The difference is credibility. When the US did it after storming out of the deal, it looked like legal gymnastics. When the Europeans do it, it looks like law. And when the EU itself announces it is reinstating sanctions that include arms embargoes, financial freezes, and travel bans, the world takes notice. Banks and companies don’t care about Iranian rhetoric; they care about compliance officers with nervous ticks.
There’s another reason this is happening now. See, when President Obama launched the JCPOA, it was only meant to last for a decade. And when his critics grumbled that it would only kick the can down the road, here’s where the can meets the “Dead End” sign and the clock is about to run out forever. The very Security Council resolution that created the snapback mechanism, UNSCR 2231, expires on October 18, 2025. After that, the entire framework dissolves, and there’s no “automatic” anything. If the world wanted to punish Iran later, it would have to start from scratch, and good luck with Russia or China ever agreeing to that, given their burgeoning alliance with the Iranian regime.
So Europe pulled the lever before the window slammed shut. Better late than never, and certainly better than letting Iran waltz into nuclear threshold status under the UN’s nose with no enforcement mechanism left.
Tehran, predictably, calls the move illegitimate. Officials are fuming, threatening to quit inspection agreements, and even float walking out of the Non-Proliferation Treaty itself. Inside Iran, ordinary citizens brace for more economic pain. Another round of sanctions means more isolation, more inflation, and more misery for a population already trapped between clerical rule, geopolitical roulette, and regularly scheduled beheadings.
Do these snapback sanctions bite? On paper, yes. Arms sales get blocked, ballistic missile restrictions are reinstated, and those sweet assets unlocked by Joe Biden are re-frozen. Meanwhile, Iranian generals find themselves re-listed as persona non grata at every airport lounge from Milan to Manila.
In practice, enforcement is spotty. Some countries will comply, others will cheat, and many will quietly hope the Americans do the heavy lifting. It’s a sanctions regime in theory, a sanctions suggestion in practice.
The downside to sanctions is that they rarely isolate the intended target as neatly as advertised. Instead of prying Tehran away from bad behavior, snapback may just as likely push it deeper into the waiting arms of Moscow and Beijing. Every embargoed drone sale is another excuse for Iran to ink a defense deal with Russia; every frozen bank account is an invitation to test new yuan-based workarounds with China. In practice, sanctions can harden the very alliances they’re meant to fracture, creating an axis of grievance that swaps drones for oil, gold for missiles, and resentment for legitimacy.
The irony of the snapback is that it was designed to be automatic, but it only works if enough people agree to believe in the magic trick. In 2020, the world refused. In 2025, with the Europeans pulling the lever and the UN’s legal window closing, the spell seems to hold. For now.
But there’s a paradox.
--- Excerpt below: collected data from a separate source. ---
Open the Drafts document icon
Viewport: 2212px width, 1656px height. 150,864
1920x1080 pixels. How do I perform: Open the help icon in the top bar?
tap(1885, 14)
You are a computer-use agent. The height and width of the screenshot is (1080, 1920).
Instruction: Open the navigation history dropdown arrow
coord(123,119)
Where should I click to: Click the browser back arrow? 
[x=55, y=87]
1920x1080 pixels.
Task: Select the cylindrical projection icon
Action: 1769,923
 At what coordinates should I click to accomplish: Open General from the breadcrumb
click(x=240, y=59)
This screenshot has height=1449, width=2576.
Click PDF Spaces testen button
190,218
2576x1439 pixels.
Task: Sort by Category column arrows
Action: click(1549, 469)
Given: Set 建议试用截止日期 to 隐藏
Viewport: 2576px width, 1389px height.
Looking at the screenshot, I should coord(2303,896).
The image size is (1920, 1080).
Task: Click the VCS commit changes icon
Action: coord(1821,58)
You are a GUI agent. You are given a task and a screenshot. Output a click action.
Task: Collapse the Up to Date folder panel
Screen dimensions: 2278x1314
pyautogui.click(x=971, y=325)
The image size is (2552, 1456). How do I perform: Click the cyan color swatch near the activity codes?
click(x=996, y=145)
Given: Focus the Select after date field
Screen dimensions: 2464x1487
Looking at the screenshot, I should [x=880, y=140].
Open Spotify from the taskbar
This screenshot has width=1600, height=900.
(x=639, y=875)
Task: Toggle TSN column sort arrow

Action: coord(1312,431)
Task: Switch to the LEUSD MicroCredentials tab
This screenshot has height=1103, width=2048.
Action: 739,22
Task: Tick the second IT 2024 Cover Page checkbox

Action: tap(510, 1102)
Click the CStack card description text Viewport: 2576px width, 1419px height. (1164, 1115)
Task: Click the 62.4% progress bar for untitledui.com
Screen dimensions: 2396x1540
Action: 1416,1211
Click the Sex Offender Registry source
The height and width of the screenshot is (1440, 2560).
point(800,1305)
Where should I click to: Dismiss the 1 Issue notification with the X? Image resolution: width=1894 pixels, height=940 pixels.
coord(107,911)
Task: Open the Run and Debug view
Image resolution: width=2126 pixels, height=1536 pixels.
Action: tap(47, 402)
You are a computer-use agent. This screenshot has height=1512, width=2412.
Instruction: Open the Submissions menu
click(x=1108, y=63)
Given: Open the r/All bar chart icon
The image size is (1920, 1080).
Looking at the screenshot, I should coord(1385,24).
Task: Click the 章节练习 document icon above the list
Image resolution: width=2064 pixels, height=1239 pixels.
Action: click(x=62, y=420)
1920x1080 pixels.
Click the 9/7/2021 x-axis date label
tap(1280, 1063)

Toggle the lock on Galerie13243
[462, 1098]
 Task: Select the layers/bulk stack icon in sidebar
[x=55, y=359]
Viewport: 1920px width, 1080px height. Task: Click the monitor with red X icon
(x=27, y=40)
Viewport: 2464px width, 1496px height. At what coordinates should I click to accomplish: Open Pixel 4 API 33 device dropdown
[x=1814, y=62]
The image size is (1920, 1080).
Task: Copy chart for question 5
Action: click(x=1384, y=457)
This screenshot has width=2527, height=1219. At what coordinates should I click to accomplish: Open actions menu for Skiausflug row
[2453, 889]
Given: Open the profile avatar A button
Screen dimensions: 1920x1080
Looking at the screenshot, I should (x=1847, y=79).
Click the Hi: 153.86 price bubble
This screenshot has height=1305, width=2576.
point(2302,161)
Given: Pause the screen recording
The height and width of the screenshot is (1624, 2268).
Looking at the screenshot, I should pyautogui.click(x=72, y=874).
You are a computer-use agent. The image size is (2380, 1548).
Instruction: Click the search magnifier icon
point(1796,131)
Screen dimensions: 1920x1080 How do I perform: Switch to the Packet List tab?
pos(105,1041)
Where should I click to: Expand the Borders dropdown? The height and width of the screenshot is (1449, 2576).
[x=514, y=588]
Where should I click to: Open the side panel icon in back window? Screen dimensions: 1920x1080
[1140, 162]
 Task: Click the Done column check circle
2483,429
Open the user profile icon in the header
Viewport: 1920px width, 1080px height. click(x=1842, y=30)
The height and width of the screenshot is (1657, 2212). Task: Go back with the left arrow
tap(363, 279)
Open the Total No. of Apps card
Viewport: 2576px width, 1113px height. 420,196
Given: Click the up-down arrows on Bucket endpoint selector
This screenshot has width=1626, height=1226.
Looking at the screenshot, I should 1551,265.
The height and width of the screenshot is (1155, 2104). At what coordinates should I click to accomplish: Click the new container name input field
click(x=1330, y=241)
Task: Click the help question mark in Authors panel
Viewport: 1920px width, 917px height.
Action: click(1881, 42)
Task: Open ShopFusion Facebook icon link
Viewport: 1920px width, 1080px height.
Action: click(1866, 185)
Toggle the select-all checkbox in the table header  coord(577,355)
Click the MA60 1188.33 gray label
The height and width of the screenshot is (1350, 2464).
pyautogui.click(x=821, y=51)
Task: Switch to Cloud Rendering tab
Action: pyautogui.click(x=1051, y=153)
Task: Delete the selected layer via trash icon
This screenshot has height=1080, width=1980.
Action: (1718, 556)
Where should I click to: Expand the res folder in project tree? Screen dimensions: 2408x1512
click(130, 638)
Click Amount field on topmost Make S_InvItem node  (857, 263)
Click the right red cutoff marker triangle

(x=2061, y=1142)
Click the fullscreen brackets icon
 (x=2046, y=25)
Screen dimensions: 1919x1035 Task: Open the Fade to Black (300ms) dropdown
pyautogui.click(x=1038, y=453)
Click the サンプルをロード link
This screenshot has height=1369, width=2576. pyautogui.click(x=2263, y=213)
Once snapback is triggered, it can’t be reversed without a brand-new Security Council resolution. Which means the very tool designed as a reversible safeguard could lock the world into permanent sanctions limbo. Think of it like installing an emergency exit that, once used, bricks the entire building.
The snapback is back. Iran is furious, Europe is resolute, and Washington is smugly vindicated. But the real question is whether this diplomatic mousetrap will actually catch the mouse — or whether the mouse, with its back against the wall, will finally acquire its first nukes.